4. Hak Lahan Investor Mengalami Pembatasan Hukum
Aspek hukum pertanahan di IKN menjadi salah satu isu yang jarang dibahas secara mendalam. Putusan pengadilan telah memangkas durasi hak penggunaan lahan bagi investor menjadi maksimal 95 tahun. Kebijakan ini bertujuan menjaga kedaulatan negara atas tanah serta mencegah penguasaan lahan jangka sangat panjang oleh pihak swasta. Di sisi lain, pembatasan ini menuntut skema investasi yang lebih berkelanjutan dan bertanggung jawab.
5. Konsep Kota Hutan Menjadi Dasar Perencanaan
IKN dirancang dengan pendekatan kota hutan, yaitu konsep tata kota yang mempertahankan sebagian besar kawasan hijau alami. Perencanaan ini menempatkan hutan, sungai, dan koridor satwa sebagai bagian integral dari struktur kota. Pendekatan tersebut berangkat dari riset modern tentang pentingnya ruang hijau bagi kesehatan manusia, kestabilan iklim mikro, serta pelestarian keanekaragaman hayati.

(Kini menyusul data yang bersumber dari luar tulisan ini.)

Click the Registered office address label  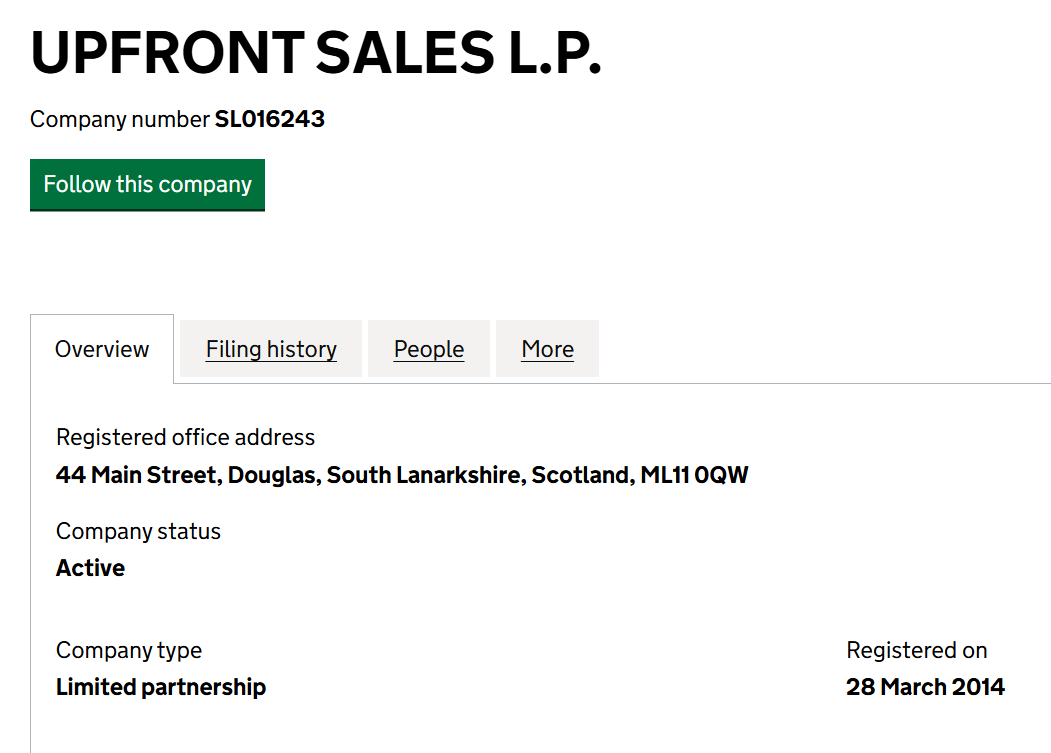[185, 437]
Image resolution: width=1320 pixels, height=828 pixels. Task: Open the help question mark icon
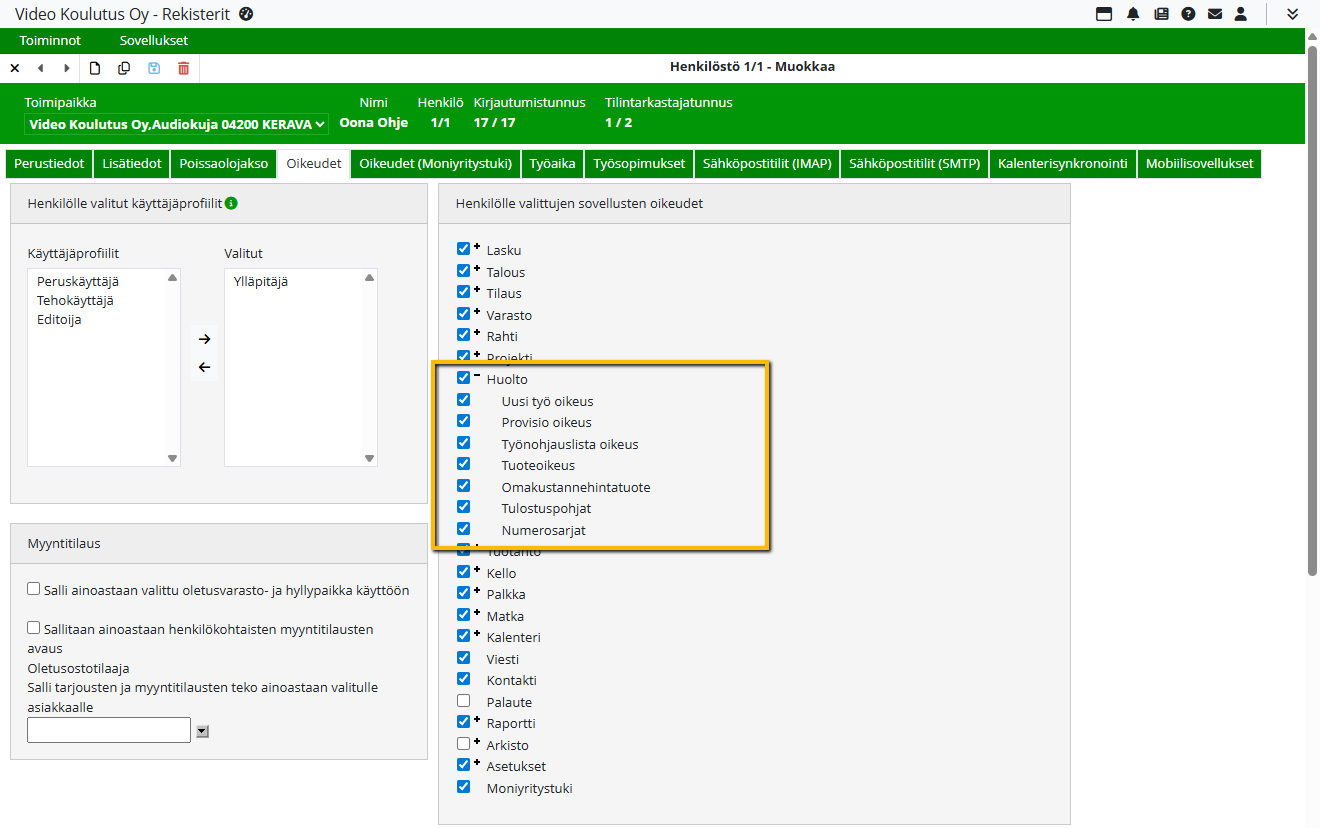(1188, 14)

6. Pembangunan IKN Mengusung Prinsip Energi Bersih
Dalam desain kawasan inti pemerintahan, IKN menargetkan penggunaan energi terbarukan sebagai sumber utama. Target ini mencerminkan komitmen terhadap pengurangan emisi karbon dan sejalan dengan kesepakatan iklim global. Secara ilmiah, transisi menuju energi bersih terbukti mampu menekan polusi udara dan meningkatkan kualitas hidup masyarakat perkotaan dalam jangka panjang.

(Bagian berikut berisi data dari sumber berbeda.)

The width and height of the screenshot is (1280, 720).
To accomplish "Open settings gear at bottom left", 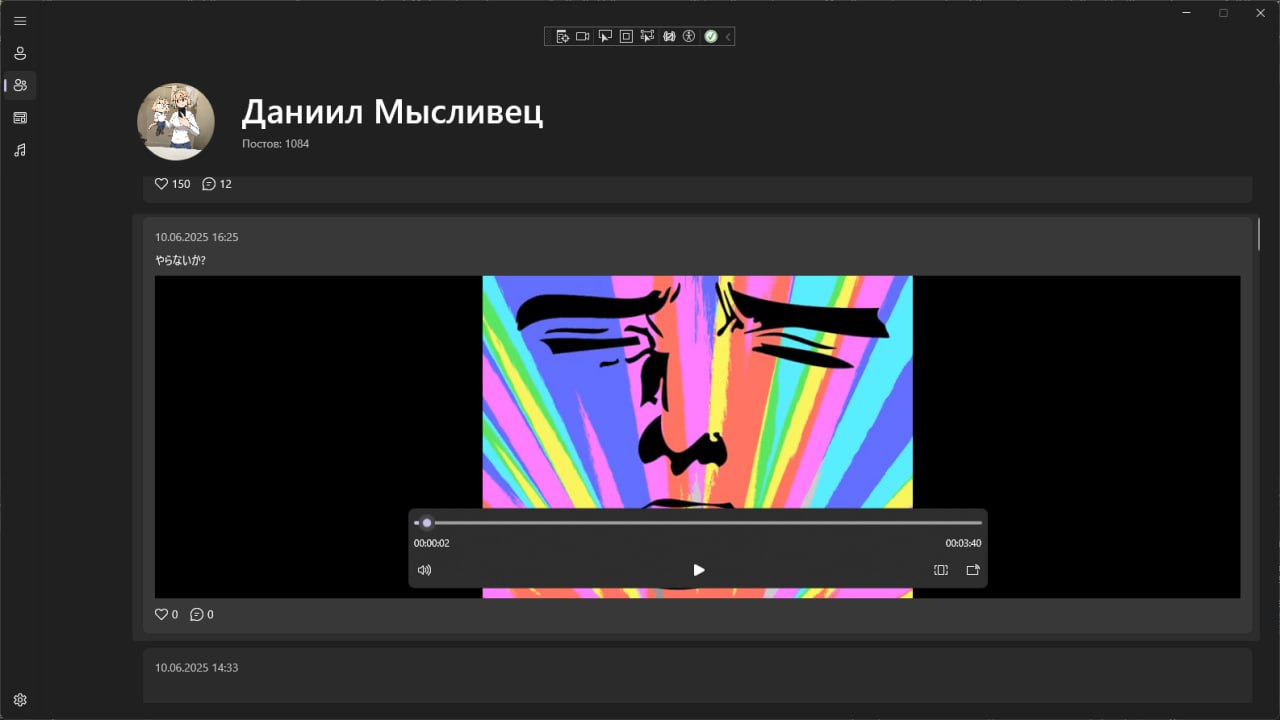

7. Smart City Menjadi Kerangka Pengelolaan Kota
IKN dirancang sebagai kota pintar sejak tahap awal pembangunan. Sistem digital akan mengatur layanan publik, transportasi, dan manajemen kota berbasis data. Pendekatan ini mencerminkan pemanfaatan teknologi modern untuk meningkatkan efisiensi birokrasi dan transparansi pemerintahan. Riset perkotaan menunjukkan bahwa kota dengan sistem digital terintegrasi cenderung memiliki pelayanan publik yang lebih responsif.

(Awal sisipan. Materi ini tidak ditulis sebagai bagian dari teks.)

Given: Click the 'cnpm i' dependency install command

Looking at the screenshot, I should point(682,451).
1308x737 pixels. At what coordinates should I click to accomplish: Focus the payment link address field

8. Dimensi Keamanan Modern Masuk Dalam Perencanaan
Selain aspek sipil, perencanaan IKN juga memasukkan kajian keamanan modern. Ancaman non-konvensional seperti serangan siber dan penggunaan wahana tanpa awak menjadi bagian dari skenario yang diperhitungkan. Fakta ini menunjukkan bahwa ibu kota baru dirancang dengan perspektif keamanan abad ke-21, bukan hanya berdasarkan ancaman tradisional.